* _Pixel coordinate grounding data_
══════

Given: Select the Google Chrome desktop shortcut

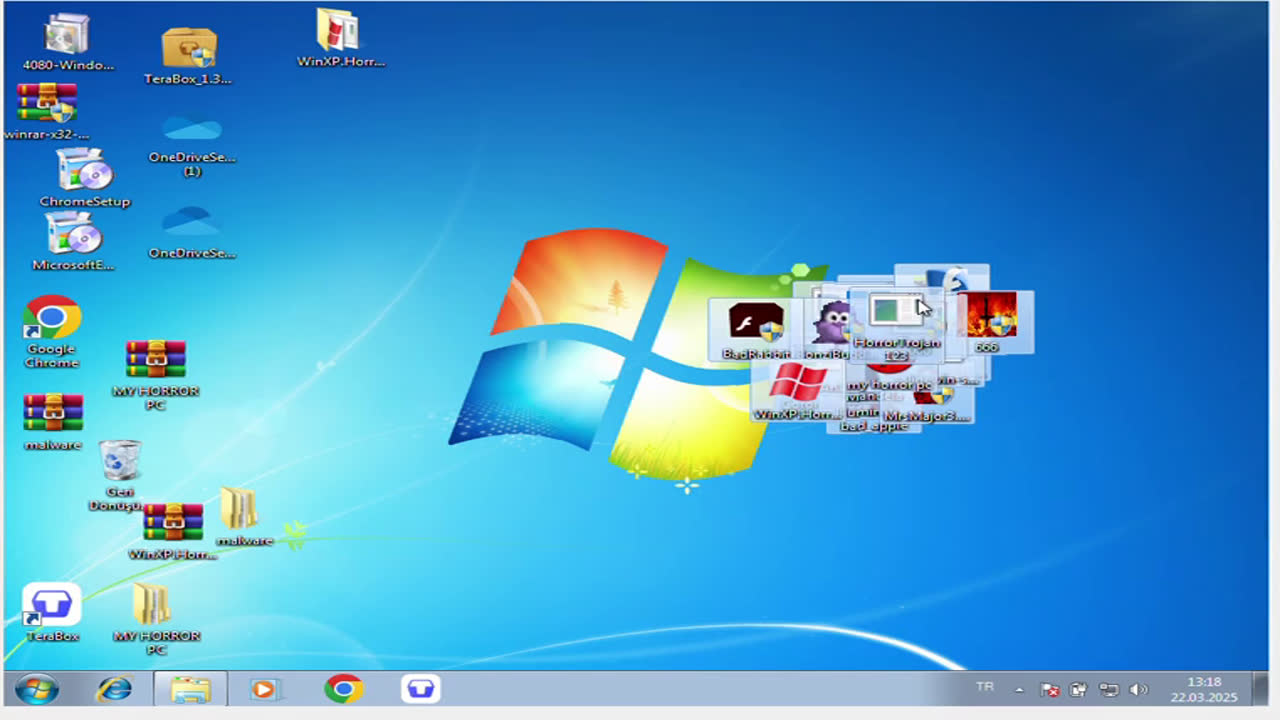Looking at the screenshot, I should pyautogui.click(x=52, y=320).
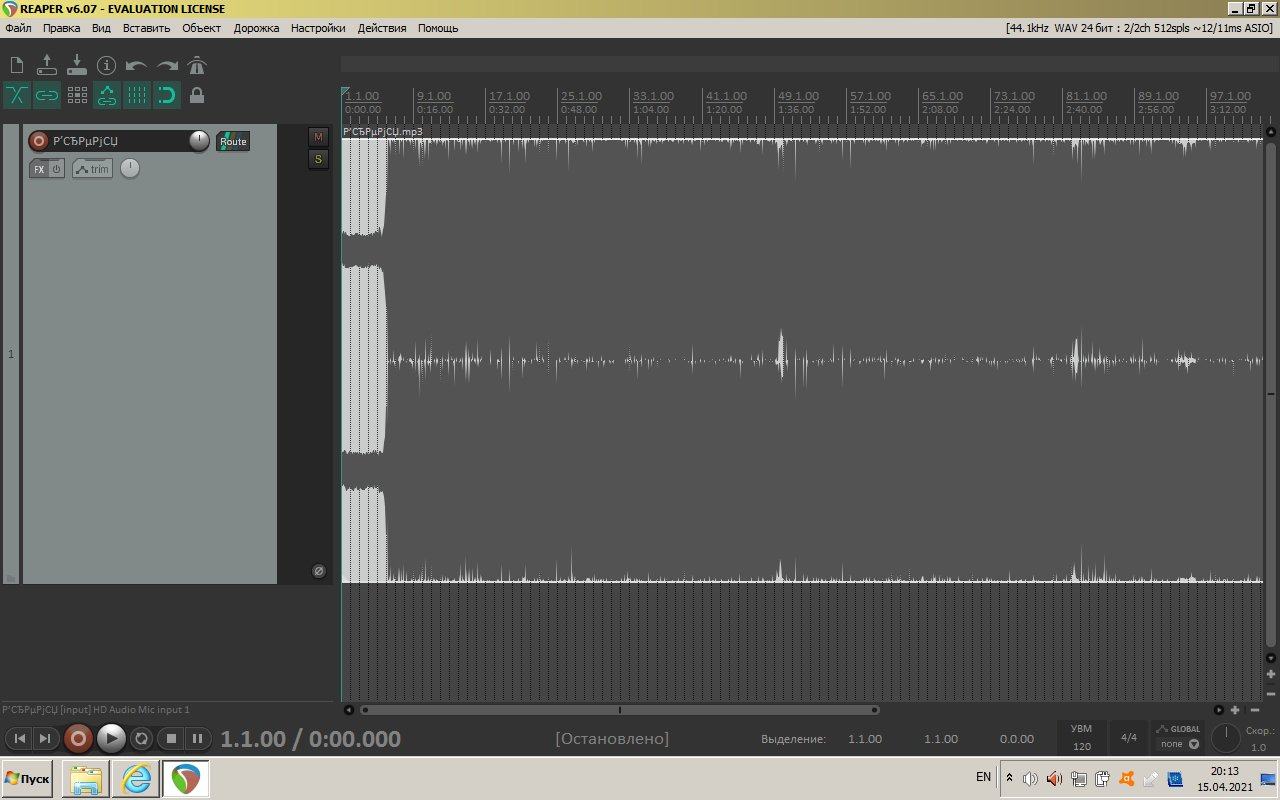Click the Route button on track
The image size is (1280, 800).
[233, 141]
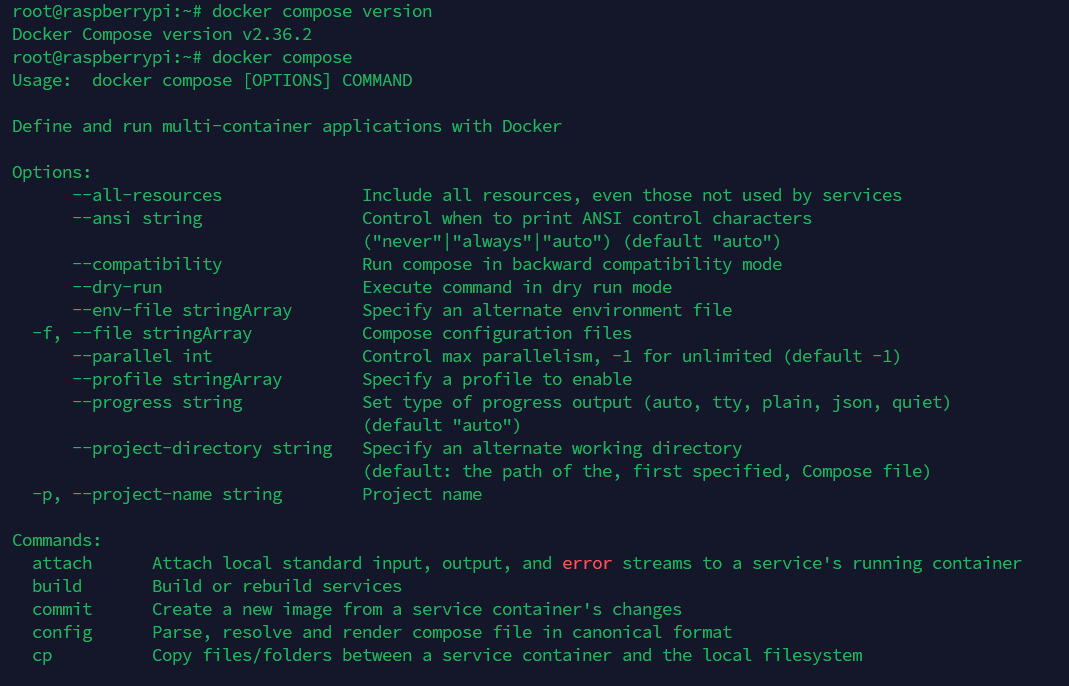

══════

* _THE PROBLEM_
Pictures don't belong in the copy. Restate all the entries exactly.

* _OUTPUT BELOW_
Given: Select the Google Chrome desktop shortcut

Looking at the screenshot, I should pyautogui.click(x=52, y=320).
Click the Route button on track
The image size is (1280, 800).
[233, 141]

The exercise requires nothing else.